By Giri Nathan
Let’s say that you are a 77-year-old bigot whose historically unmatched sporting feats are to be celebrated at a 50th-anniversary event in your home country. (I hope this requires a leap of the imagination along at least one axis.) My advice to you—cynical though it may seem to a sincere, fullhearted hater—would be to keep that bigotry in your mouth for just a few months leading up to the big day. It might be hard. But it’s okay. We’ll take your word that you still don’t care for gay people. We just don’t need all the steady reminders. It’s making all the event-planning way too complicated.
Margaret Court, who notched a calendar Grand Slam in 1970 and will be celebrated for it at this Australian Open, could not stomach this advice. These days the 24-time major winner is a minister at a church in Perth, where, presumably, she has a vast range of options when it comes to subject matter in her sermons. But last month she couldn’t resist returning to that familiar, favorite territory. “Because we are living in a season, even that LGBT and the schools—it’s of the devil, it’s not of God…,” Court muttered during an ambiguously peeved sermon in late December, which also took issue with the existence of trans children, athletes, and people generally. You could have talked about anything, Margaret. Then again, this is the lady who in 1970 went out of her way to praise apartheid—“South Africans have this thing better organised than any other country, particularly America”—who in 2017 complained that the sport was “full of lesbians,” and who seems to believe, above all, in never being pried away from her own hate. “Hold on to your beliefs, no matter how unpopular, no matter if saying your piece is going to get you in trouble,” she once said, making me wonder why conviction per se is hailed as a virtue, when it is so often aimed toward ugly ends.
That conviction has meant headaches for Tennis Australia, the governing body of the Australian Open, which is figuring out how to honor Court while voicing their reservations in the sterile, conviction-free language of PR. In late November they let out a damage-control open letter, noting that “it is common practice to draw a distinction between recognising champions and celebrating heroes, and it is an important distinction.” Court has vigorously confirmed that distinction with her comments since that letter. Last week, Tennis Australia said that Court would not present the trophy to the women’s singles champion, which she has done several times in the past. Tennis Australia finds itself in the awkward business of trying to marginalize a person that tennis in Australia has chosen to center.
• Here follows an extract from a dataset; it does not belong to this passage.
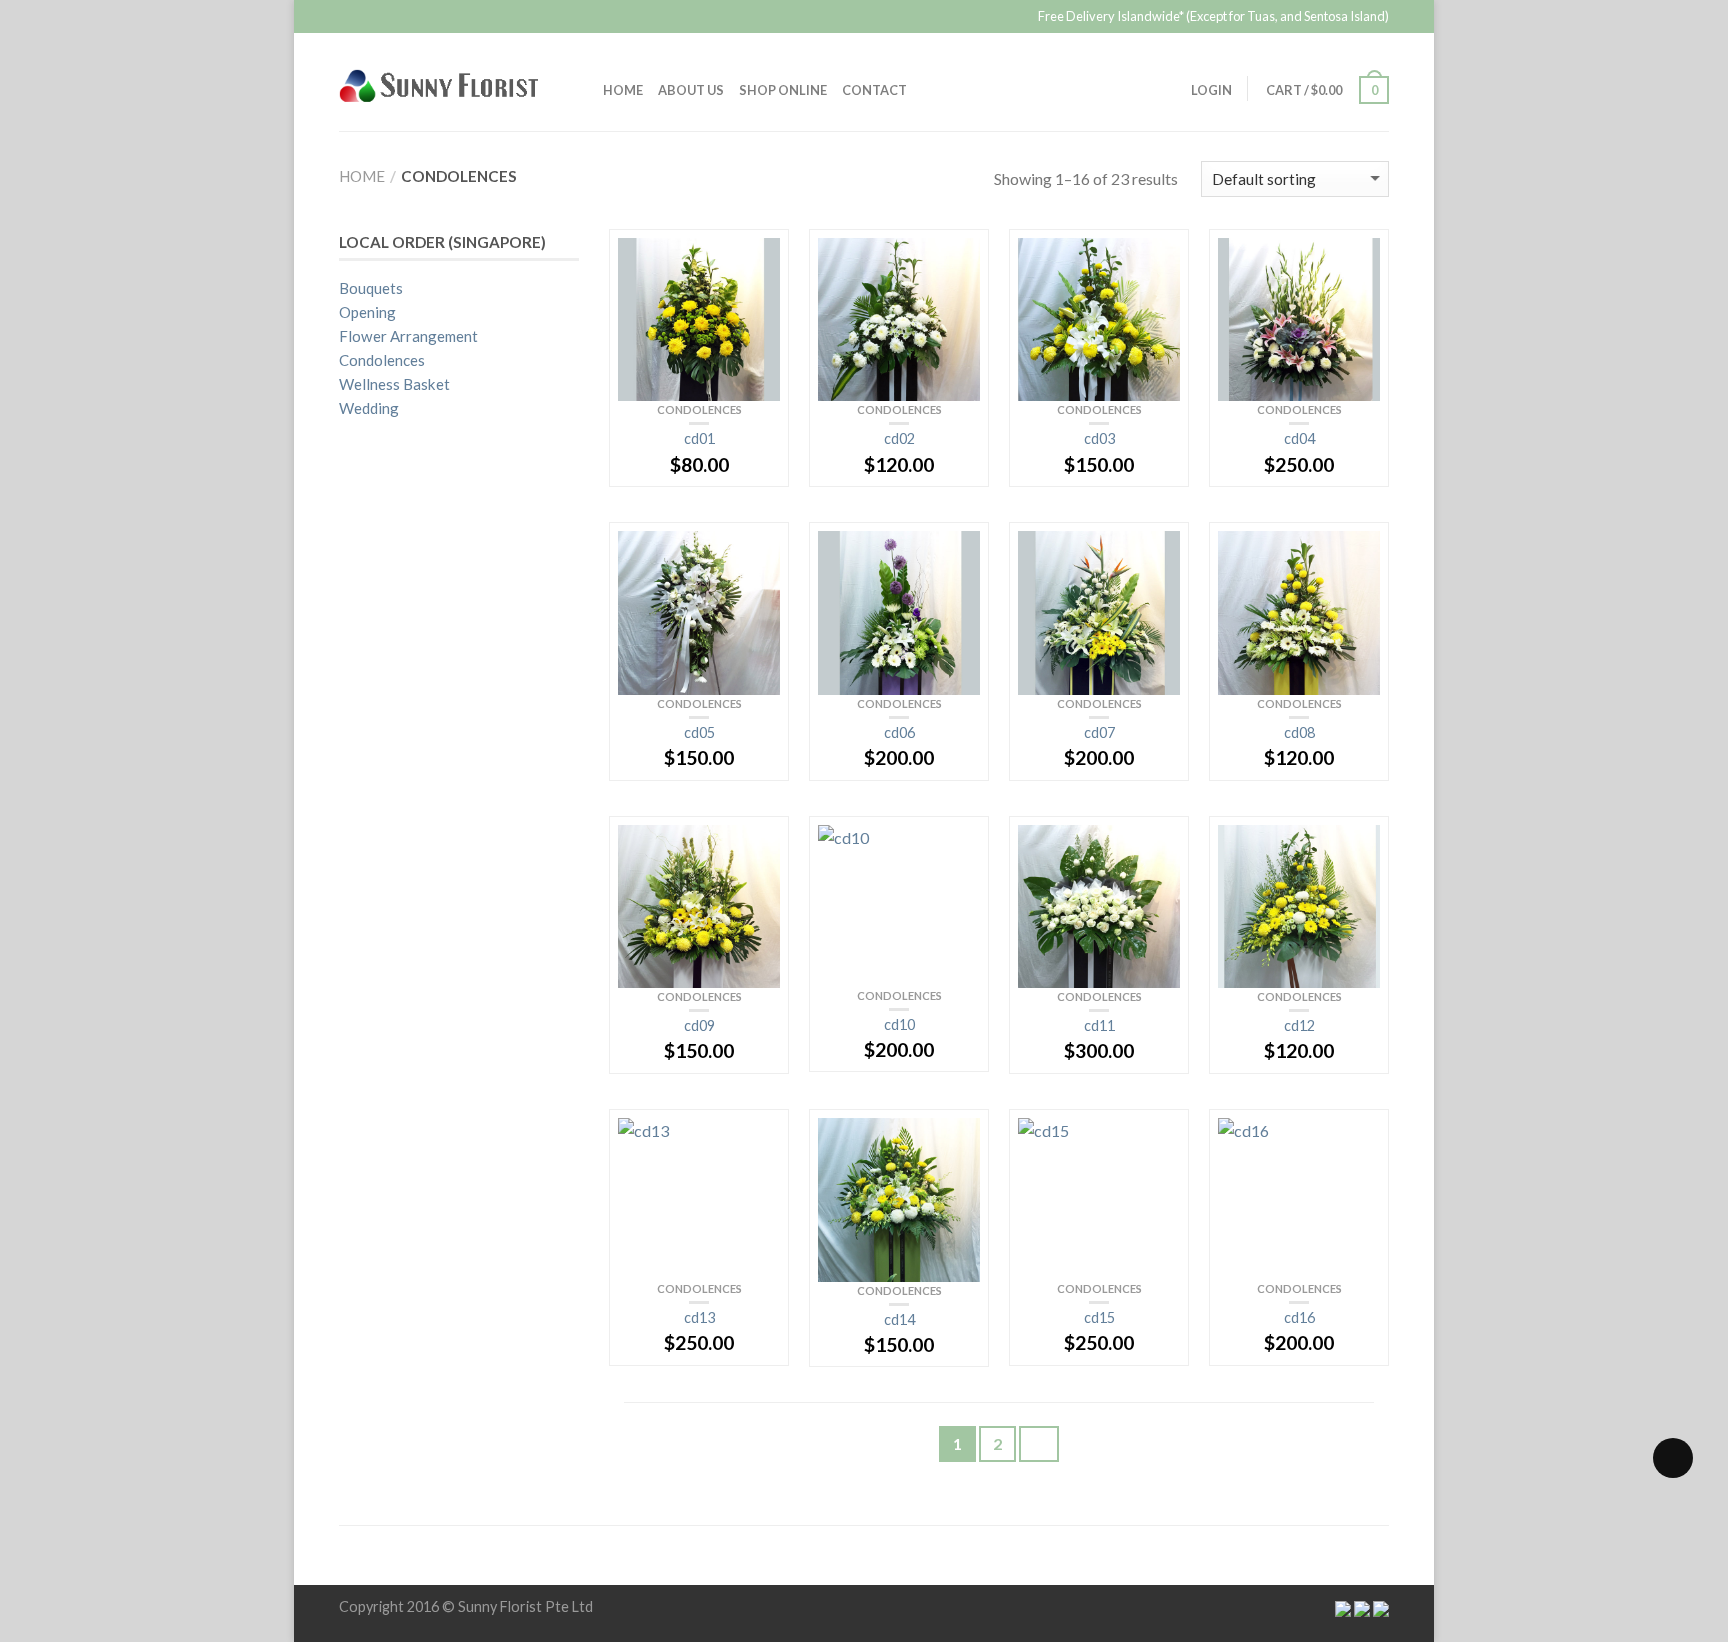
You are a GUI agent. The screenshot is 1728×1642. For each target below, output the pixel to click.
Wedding (369, 408)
Because for now, the fact remains that many of the world’s best players may have to walk onto a court named after a woman who more or less sees them as a social ill. Melbourne Park still boasts a Margaret Court Arena, some 33 years and plenty of bile later. We don’t often frame the preservation of the status quo as a decision, but it is. The choice to keep that name around is a choice, just as it is Court’s choice to keep venting her frustration with an ever-so-slightly less oppressed world. And the standards of tennis competition have evolved even faster than the standards of basic decency. It’s not clear why winning 24 major titles—in an era where as few as 43 competitors entered the Australian Open draw, and many top players didn’t bother to schlep down under—should guarantee naming rights in perpetuity. Steffi Graf’s 22 seemed to be the real marker that Serena Williams chased, and passed. While Serena would “tie” Court with one more, somehow I doubt that tie will be taken too seriously by a sane observer.
Without getting too grim and actuarial up in here, odds suggest that a 50th anniversary might just be the last time one is ever entitled to the public eye. What if Melbourne Park treated Court’s last bit of obligatory relevance as an opportunity to reset, to rename? There’s a fresh new decade ahead, one in which Australia is likely to thrive: They claim the world’s top player in Ashleigh Barty, who is exactly as endearing as Court isn’t, and Alex de Minaur is busy setting land speed records on hard court. Tennis in Australia has every reason to look ahead, and away from Margaret Court. Name the court literally anything else. Name it for the marsupials who’ve perished in these apocalyptic fires, and who are unlikely to be canceled for their bigotry. We’re already committed to seeing an awful name everywhere for the next fortnight, but in 2021 I better be watching the action on Noble Wombat Arena.